ここまで海外製作のクマ映画が続いたが、日本にもクマ映画はある。そして、出てくるのはもちろんグリズリーでも、ホッキョクグマでも、キメラ的クマでもない。ホッキョクグマと並びクマ科では最大の体長を誇るヒグマだ。
「『リメインズ 美しき勇者たち』(1990年)は数少ない日本製のクマ映画のひとつで、真田広之さんや菅原文太さんなど、著名な役者が多数出演されています。
この作品の大きな特徴は、本物のクマを使って撮影している点に加え、撮り方に力が入っているところ。ちゃんと『クマが人を食べる』という描写に執着しているのが感じられます。
クマに連れ去られた女性を助けに向かった先で、手をブンブン振ってる影が見えるんです。よーく目を凝らすと、クマが食いちぎった腕を口にくわえていたっていう。そのシーンが本当に恐ろしくて。
これは美術さんや調教師さんの工夫のたまものだと思います。そういった容赦ない残酷描写もあり、クマのリアルな怖さが感じられる良作です」
こうして見ると、クマ映画は狭いジャンルの割に種類が豊富だ。その理由としてジャガモンド斉藤さんは「クマ映画にまだ金字塔といえる作品がないからかも」と分析する。
「サメ映画といえばやっぱり『ジョーズ』ってなりますよね。見ていない人でも、BGMと映像が思い浮かぶでしょうし。つまり、サメ映画を作るとなると『ジョーズ』とどう差別化するか、と考えなければならない。

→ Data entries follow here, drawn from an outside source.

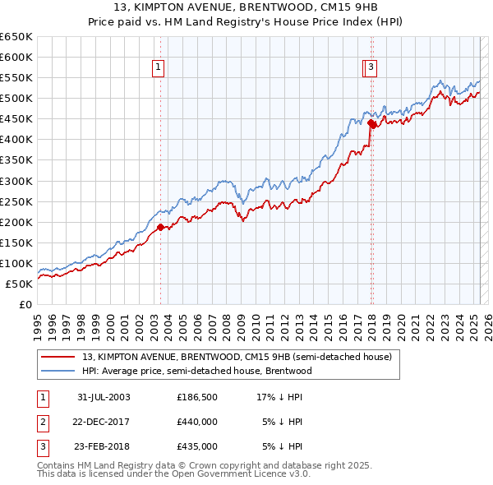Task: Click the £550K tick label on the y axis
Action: pyautogui.click(x=16, y=78)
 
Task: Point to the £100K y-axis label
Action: pyautogui.click(x=16, y=263)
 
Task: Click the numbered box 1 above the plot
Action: pyautogui.click(x=157, y=68)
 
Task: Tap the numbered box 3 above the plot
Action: pyautogui.click(x=371, y=68)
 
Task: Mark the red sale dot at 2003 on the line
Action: pyautogui.click(x=161, y=228)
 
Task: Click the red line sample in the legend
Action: pyautogui.click(x=58, y=358)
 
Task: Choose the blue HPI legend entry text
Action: pyautogui.click(x=197, y=371)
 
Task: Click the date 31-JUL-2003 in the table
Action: pyautogui.click(x=104, y=397)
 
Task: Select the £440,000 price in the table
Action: pyautogui.click(x=197, y=422)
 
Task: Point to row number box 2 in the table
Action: pyautogui.click(x=42, y=422)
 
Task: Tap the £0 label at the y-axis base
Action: pyautogui.click(x=25, y=304)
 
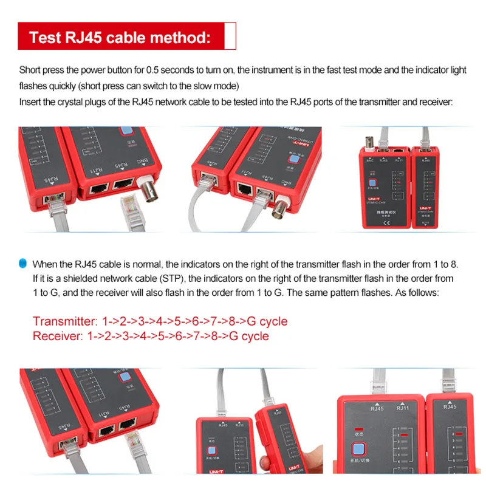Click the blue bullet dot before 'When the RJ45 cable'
[x=23, y=263]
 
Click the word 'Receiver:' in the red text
[x=58, y=336]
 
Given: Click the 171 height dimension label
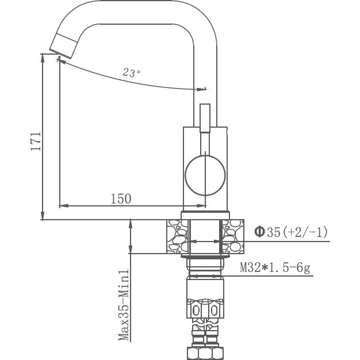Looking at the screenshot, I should (35, 141).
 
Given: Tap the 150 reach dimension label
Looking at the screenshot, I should (121, 199).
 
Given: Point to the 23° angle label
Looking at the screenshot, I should (132, 73).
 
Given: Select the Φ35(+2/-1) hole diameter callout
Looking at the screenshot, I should (290, 232).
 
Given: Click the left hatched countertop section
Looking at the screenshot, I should (177, 236).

一方で、クマ映画においては、イメージが固まりきっていません。『リメインズ』のようにクマが人間を襲うオーソドックスな構成もアリ、『コカイン・ベア』のようにクマのマスコット的なかわいい一面を見せる演出もアリ。
これといった代表作がないのはネガティブに思える半面、だからこそいろんな作品が生み出せるとも考えられます」
そんな中、人間食べ食べカエルさんは2024年1月公開予定の実写版『ゴールデンカムイ』に期待を寄せる。
「予告動画で確認できるクマの出演シーンは一瞬だけなんですが、本編でどれくらい出てきてくれるのか......。勝手に期待しています。日本の代表的なクマ映画の一本になる可能性があるかもしれません」
にわかに盛り上がっているクマ映画の世界。この冬は部屋を暖かくして、クマ映画で肝を冷やしてみては?